Easter Sunday is the third day of the Sacred Paschal Triduum and also the first Sunday of the Easter season. The very first Christian centuries had no liturgical celebration on this day, except the Easter vigil, which only would reach conclusion early in the morning on Sunday with the celebration of the Eucharist. However, already the pilgrim Egeria (or Etheria) (a 4-th century pilgrim from Western Europe all the way to the Holy Land) reports about a second Eucharist on Easter Sunday in Jerusalem. The church father Augustine also knows a second Eucharist on Sunday morning. In addition, there was also a memorial of the apparition of Jesus on Sunday evening (John 20:19-25), celebrated in Jerusalem on Mount Zion.

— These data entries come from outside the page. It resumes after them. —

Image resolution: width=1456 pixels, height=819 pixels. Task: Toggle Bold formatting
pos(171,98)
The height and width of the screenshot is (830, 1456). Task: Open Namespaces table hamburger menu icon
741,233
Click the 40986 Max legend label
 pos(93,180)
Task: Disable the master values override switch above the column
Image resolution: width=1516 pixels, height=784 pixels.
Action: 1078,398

Recent liturgy offers a special formular for Easter Sunday (different from the Easter vigil). The readings contain the Speech of Peter in front of Cornelius (Acts 10), Seek what is above (Col 3), or Christ our paschal lamb (1 Cor 5). The gospel narrates about the visit Mary Magdalene, the Beloved Disciple, and Peter at the tomb (John 20). There is an additional hymn called Victimae paschal laudes after the second reading.
Traditionally, the celebration of Vespers on Easter Sunday was given a prominent position. It included a procession to the baptismal font where the baptism of the catechumens had taken place during the Easter vigil.
Another particularity of Easter Sunday used to be the anticipation of its liturgy. As the liturgy of the Easter vigil was moving earlier on Saturday, so was the Easter Sunday celebration: first at midnight and eventually even on the evening of Holy Saturday. This resulted in an odd situation when the Easter vigil was anticipated and celebrated on Saturday morning and Easter Sunday was celebrated on Saturday night.
Before the beginning of the Easter celebration, Christians used to exchange the sign of peace. It is since the beginning of the 10th century that they used the Easter acclamation Christ has risen indeed!